Governor Kenneth E. Mapp has proclaimed Thursday, December 1, as World AIDS Day in the United States Virgin Islands and urged all citizens to take part in activities and observances designed to increase awareness and understanding of HIV/AIDS in the community and as a global challenge, to take part in HIV/AIDS prevention activities and programs throughout the territory, and to join the global effort to prevent the further spread of HIV/AIDS.
World AIDS Day is a day to remember those who have been lost to this deadly disease and give compassion and hope to those who live courageously with HIV/AIDS every day. It is important that we continue to promote HIV/AIDS awareness and prevention in order to help prevent further spread of this disease.
Part of an effective response is to help collaborative partners work together nationally and internationally to prevent the spread of HIV. The goal of the Virgin Islands Department of Health and community-based agencies [is] to increase public awareness about how AIDS is spread. World AIDS Day provides an opportunity to focus local, national and international attention on HIV infection and AIDS, and to disseminate information on how to prevent the spread of HIV. The global epidemic of HIV infection and AIDS requires a worldwide effort to increase communication, education and a united action to stop the spread of HIV/AIDS.
“The goal of the Virgin Islands Department of Health and community-based agencies funded by the federal government is to increase awareness about how HIV is spread.

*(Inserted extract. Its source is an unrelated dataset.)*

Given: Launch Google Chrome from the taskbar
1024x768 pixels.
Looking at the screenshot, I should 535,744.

The Government of the Virgin Islands as well as key policymakers should make every effort to meet the targets they have agreed to in the fight against HIV and AIDS.”
HIV disease continues to be a serious health issue for parts of the world. The HIV epidemic not only affects the health of individuals. It impacts households and communities. In the Virgin Islands, there were 134 new diagnoses of HIV infection reported between 2008 and 2012. At the end of 2012, 576 people are living with HIV in the Virgin Islands. HIV has claimed the lives of 446 Virgin Islands residents since the epidemic began. Because there is no cure for HIV at this time, treatment is a lifelong process.

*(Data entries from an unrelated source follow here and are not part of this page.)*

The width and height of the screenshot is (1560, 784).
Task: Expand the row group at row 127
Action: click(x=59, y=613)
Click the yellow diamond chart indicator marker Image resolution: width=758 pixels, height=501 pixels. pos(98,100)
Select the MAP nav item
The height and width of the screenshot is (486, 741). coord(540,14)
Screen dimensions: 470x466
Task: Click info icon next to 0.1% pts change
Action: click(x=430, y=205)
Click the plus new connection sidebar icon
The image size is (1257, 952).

Only 30 percent of the HIV positive population in the Virgin Islands was receiving care in 2012. Lowering the amount of HIV virus in the body with medicines promotes the life span of a person living with HIV infection and greatly reduces the chance of passing the virus on to others. Only 19 percent of the Virgin Islands HIV population achieved viral suppression.
While the statistics are alarming, new medications, scientific advancements, and treatment and prevention efforts give us reason for hope. “Poverty, instability, infidelity, intravenous drug use, co-infection with other STD’s, violence, lack of access to adequate health care and ignorance all contribute to the epidemic. Fear, shame, anger, ignorance and injustice worldwide are currently causing people living with HIV/AIDS unnecessary pain due to the stigma associated with the disease,” said Mapp in the proclamation.